Corporate Concentration, Mergers, and Antitrust Enforcement in the Current Political Climate
Attacking the vigor and effectiveness of antitrust enforcement has become increasingly popular political subject. Just last week, Senator Cory Booker released a letter to the FTC and DOJ urging them to consider the interests of workers as they evaluate the potential anticompetitive effects of a merger. In the letter, Booker warned about growth of employer “monopsony” power—in which one or more employers become such dominant players in a region or sector that they have the power to limit worker mobility and depress wages. In addition, Senator Amy Klobuchar recently introduced legislation designed to make it easier for the antitrust agencies to challenge mergers as anticompetitive. Senator Klobuchar has also proposed legislation that would require companies to pay higher fees when filing for antitrust review. And Senator Elizabeth Warren has raised significant concerns about increasing concentration in many industries and even delayed confirmation of an otherwise noncontroversial nominee to head the DOJ’s Antitrust Division to draw attention to these concerns.
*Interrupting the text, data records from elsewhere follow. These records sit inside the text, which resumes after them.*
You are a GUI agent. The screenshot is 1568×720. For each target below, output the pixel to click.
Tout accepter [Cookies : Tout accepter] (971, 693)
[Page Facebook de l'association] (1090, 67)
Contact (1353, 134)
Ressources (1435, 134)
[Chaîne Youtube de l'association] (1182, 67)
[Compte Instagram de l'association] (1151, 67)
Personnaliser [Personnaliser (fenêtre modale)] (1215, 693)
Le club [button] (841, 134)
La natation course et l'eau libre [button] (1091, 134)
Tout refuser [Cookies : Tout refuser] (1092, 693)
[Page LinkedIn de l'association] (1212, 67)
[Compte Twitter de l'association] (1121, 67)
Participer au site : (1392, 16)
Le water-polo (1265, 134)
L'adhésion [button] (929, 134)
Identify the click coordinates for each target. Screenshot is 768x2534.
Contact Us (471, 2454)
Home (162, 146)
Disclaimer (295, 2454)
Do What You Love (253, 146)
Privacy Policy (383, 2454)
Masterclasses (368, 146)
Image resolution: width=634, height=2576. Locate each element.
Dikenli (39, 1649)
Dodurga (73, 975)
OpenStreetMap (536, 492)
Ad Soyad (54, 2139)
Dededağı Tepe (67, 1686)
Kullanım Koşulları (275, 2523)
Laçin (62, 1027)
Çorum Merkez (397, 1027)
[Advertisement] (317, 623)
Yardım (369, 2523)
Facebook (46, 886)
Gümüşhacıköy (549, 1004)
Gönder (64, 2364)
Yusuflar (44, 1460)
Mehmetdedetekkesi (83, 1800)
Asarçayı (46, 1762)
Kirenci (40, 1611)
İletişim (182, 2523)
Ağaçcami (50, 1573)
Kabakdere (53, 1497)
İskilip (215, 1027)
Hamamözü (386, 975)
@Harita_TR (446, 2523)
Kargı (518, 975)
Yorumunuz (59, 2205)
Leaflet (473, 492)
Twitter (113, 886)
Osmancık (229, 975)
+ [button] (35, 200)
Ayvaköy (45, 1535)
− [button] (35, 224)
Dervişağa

A significant part of what is driving this recent interest is the release of recent research concerning growing concentration in many industries. The Economist, for instance, published a chart illustrating the “creep of consolidation across America’s corporate landscape.” The chart shows that many U.S. industries became more concentrated since 1997.
A prominent antitrust economist, Carl Shapiro of the University of California, Berkeley, recently took a closer look at the data on which the recent expressions of concerns about antitrust enforcement are based. Although he shares concerns about rising corporate political power, Professor Shapiro is less concerned about the degree of economic power of firms in supposedly concentrating industries and remains largely confident that existing antitrust laws and antitrust enforcers can ensure that increases in market concentration do not lead to higher prices or other harm to consumers. Shapiro posits that much of what is written on the topic assumes that an increase in concentration indicates a decline in competition. However, he suggests, consider that an increase in concentration actually reflects the forces of competition at work—that firms gaining market share are relying on economies of scale and providing better value to consumers. After assessing potential policy responses to the consolidation issue, Shapiro expresses hope that the increased attention to antitrust issues will bring a continuation of strong antitrust enforcement and increased vigilance in preventing dominant firms with durable market power from engaging in business practices that exclude actual and potential competitors.
While it is not clear at this time what the political solution will be to rising corporate concentration in many industries, if any is even necessary at all, it is clear that these issues are not going away as a subject of political debate. And it is worth considering all of the facts before attempting to fix a system that may not even be broken.